Search engines use metadata to help you discover the data you want. Ecommerce websites use metadata to enable you to filter or sort products by price, color, brand, and much more. 

In the same way metadata is fundamental to your web experience, it’s also essential to how data engineers, scientists, and analysts plan data architecture, engineer data pipelines, and use data analytics.

What Is Metadata Management?

To understand what metadata management is, we first have to be clear on the definition of metadata. 

The classic explanation is that metadata is data about data. It’s the data that summarizes basic information about other data. File names, last saved dates, and number of values in a row are all examples of metadata

To understand this concept, look at the two-column table below that has a list of customer orders with two columns named “Customer Name” and “Order Number”. 

Metadata Management Examples

Compared to the metadata data engineers deal with, these examples of metadata are painfully simple. Metadata in the context of data engineering exists on much larger scales and in far more complex forms. 

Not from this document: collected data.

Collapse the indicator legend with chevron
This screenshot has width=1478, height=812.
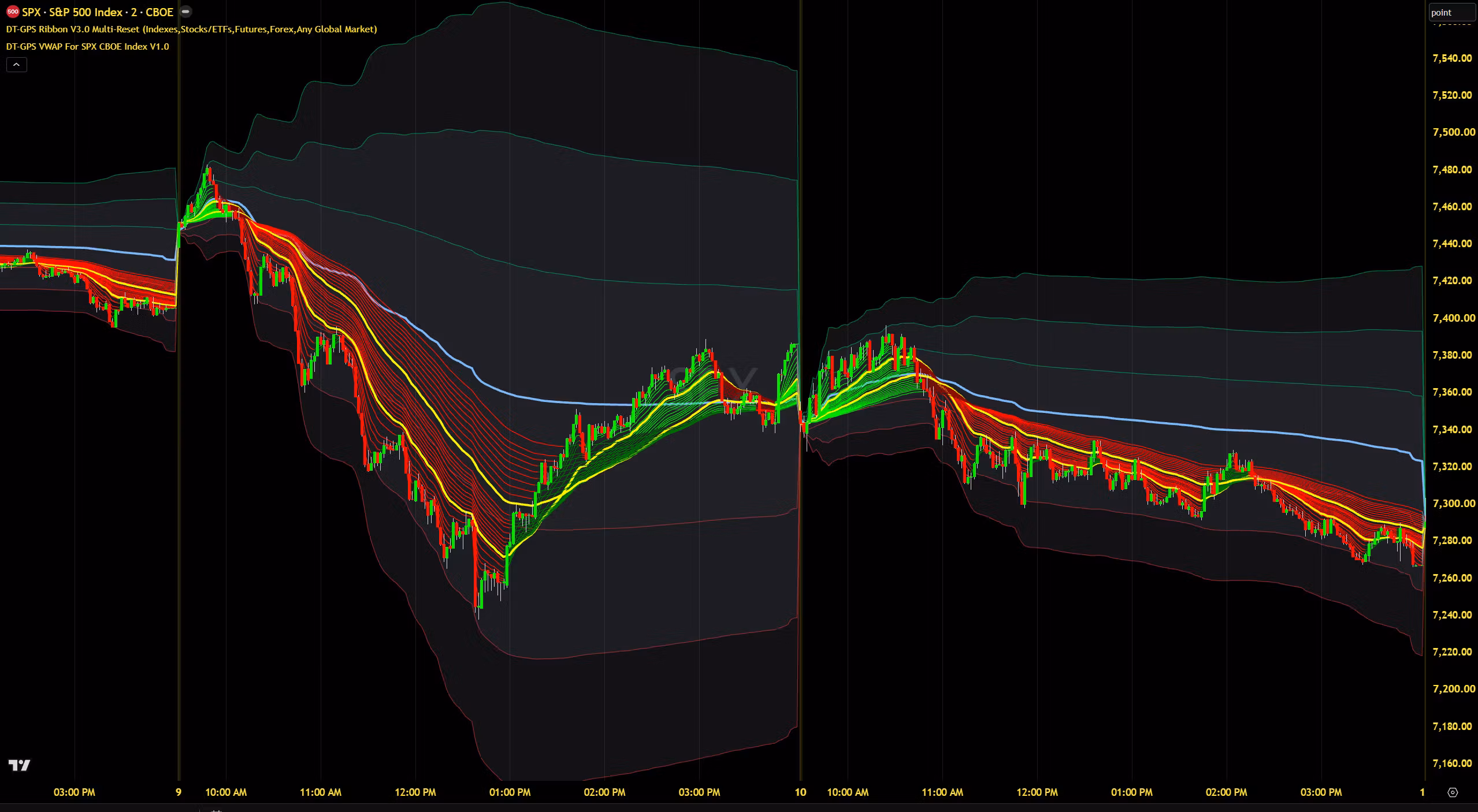[16, 65]
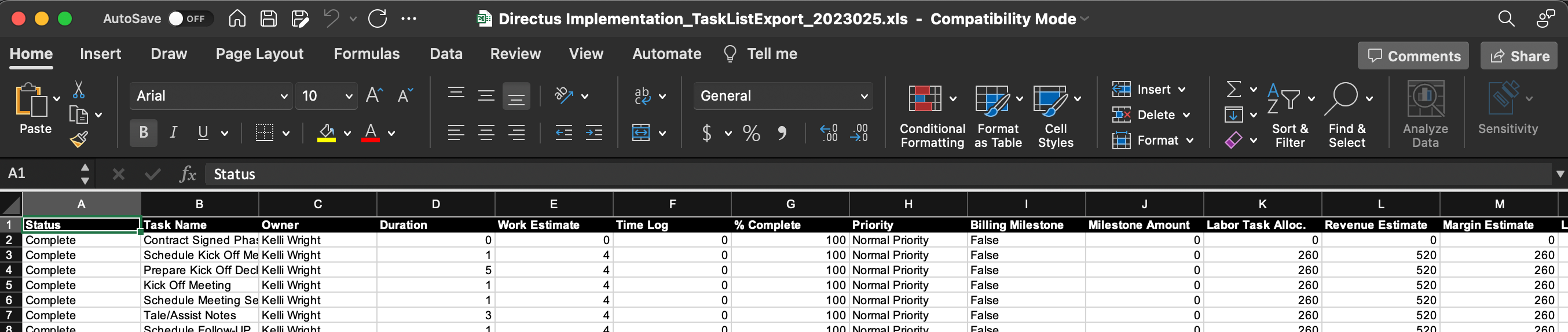Image resolution: width=1568 pixels, height=332 pixels.
Task: Click the Cut scissors icon
Action: coord(79,90)
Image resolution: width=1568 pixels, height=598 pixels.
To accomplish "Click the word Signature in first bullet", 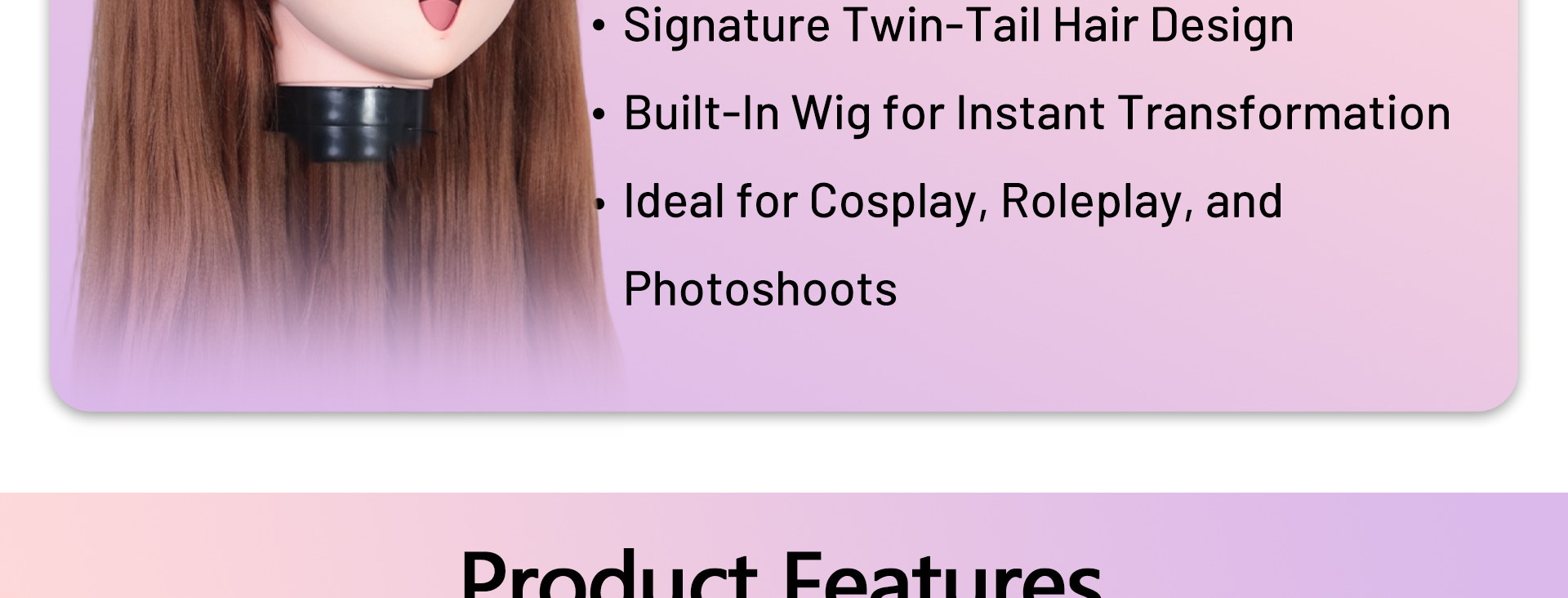I will (727, 25).
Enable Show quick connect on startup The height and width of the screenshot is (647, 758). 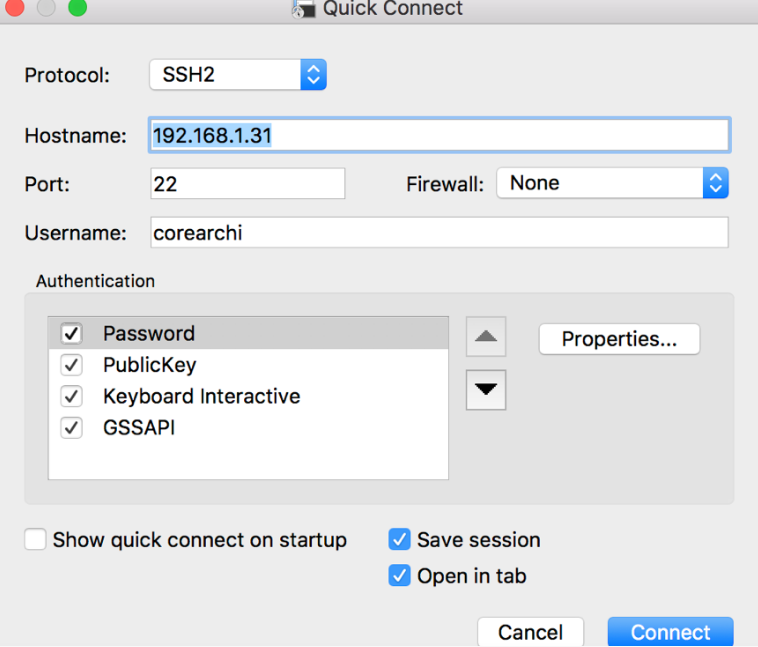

In data engineering, metadata describes how data flows through an organization. It also describes a data assets’ origin and how that asset has changed over time. 

Given this definition, let’s return to our question: What is metadata management? 

Simply put, metadata management is the administration of metadata. Metadata management is what you do to ensure metadata is created, stored, and maintained in a standardized way that’s aligned with the goals and processes of the business. The work of metadata management is ongoing, and it involves input from all data users and business leaders.

Examples of Metadata Management

To expand on the definition of metadata management, let’s take a look at a couple of examples. 

A common metadata management challenge is when one company acquires another. In this scenario, the acquiring company’s metadata admin team must determine:

  • What metadata from the acquired company exists and where it’s located.
  • How the acquired company’s metadata will be accessed and stored.
  • To what extent the acquired company’s metadata must be standardized to establish uniformity with the acquiring company’s metadata. 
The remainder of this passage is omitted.